Il problema del dissenso ecclesiale

La crisi dell’autorita’ ha colpito anche in seno alla Chiesa, soprattutto attraverso il dissenso dal Magistero. La risposta della Congregazione per la Dottrina della Fede, con la nuova Professio fidei…

L’OSSERVATORE ROMANO, Sabato 11 Luglio 1998

Il problema del dissenso alla luce della


Nota dottrinale illustrativa della formula conclusiva della “Professio fidei”


 


La crisi d’autorità esplosa negli ultimi anni nella società civile ebbe pesanti ripercussioni anche in seno alla Chiesa, espresse soprattutto nel dissenso dal Magistero.


Il problema è stato affrontato dalla Congregazione per la Dottrina della Fede, indirettamente con la pubblicazione della nuova Professio fidei (1989) e, più direttamente, con l’Istruzione Donum veritatis (24 maggio 1990). Il primo documento, a parte la sua funzione pratica di fornire un nuovo testo per emettere la professione di fede nei casi previsti dalla legislazione ecclesiastica, presenta una novità di carattere dottrinale, con l’aggiunta dei 3 commi conclusivi, allo scopo di meglio distinguere l’ordine delle categorie di verità, con il diverso grado di autorità delle dottrine proposte dal Magistero e il relativo tipo di assenso richiesto ai fedeli. Il secondo affronta più espressamente il tema, come appare dal suo stesso titolo “sulla vocazione ecclesiale del teologo” e dalla trattazione esplicita che ne viene fatta nella IV parte.

Informazioni mostrate:

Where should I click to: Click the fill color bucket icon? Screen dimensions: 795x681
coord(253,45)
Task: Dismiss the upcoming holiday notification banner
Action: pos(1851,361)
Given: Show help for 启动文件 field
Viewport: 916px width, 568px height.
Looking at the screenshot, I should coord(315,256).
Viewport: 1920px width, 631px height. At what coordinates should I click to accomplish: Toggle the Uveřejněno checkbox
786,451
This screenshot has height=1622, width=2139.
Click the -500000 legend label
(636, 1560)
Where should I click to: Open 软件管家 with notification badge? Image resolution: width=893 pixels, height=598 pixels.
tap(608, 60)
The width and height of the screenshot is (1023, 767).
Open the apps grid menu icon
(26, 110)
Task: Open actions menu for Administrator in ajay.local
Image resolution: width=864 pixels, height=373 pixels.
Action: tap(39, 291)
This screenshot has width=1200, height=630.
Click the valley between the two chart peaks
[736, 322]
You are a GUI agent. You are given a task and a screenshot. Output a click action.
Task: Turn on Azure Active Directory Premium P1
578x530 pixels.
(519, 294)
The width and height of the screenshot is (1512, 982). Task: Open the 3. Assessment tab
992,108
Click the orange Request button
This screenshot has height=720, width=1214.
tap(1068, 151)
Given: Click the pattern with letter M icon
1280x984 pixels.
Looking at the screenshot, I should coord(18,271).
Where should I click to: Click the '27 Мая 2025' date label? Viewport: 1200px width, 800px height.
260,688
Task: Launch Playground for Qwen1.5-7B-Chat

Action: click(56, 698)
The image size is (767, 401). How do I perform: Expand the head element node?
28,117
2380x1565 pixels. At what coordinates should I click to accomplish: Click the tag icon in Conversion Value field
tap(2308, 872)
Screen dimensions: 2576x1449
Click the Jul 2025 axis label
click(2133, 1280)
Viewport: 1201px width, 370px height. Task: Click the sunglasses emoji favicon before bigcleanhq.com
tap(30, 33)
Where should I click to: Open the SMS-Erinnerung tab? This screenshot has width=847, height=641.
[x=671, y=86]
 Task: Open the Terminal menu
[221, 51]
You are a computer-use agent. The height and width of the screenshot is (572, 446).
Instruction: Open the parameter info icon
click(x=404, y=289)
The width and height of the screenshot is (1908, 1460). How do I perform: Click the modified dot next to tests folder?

Cosa farai:
**1)** Secondo il testo sul dissenso ecclesiale, in che anno è uscita la nuova Professio fidei?
**2)** Elenca tutte le date che compaiono nel testo sul dissenso ecclesiale.
Il materiale viene da un'altra fonte.

Soluzioni:
**1)** Nel 1989.

**2)**
- Sabato 11 luglio 1998
- 1989
- 24 maggio 1990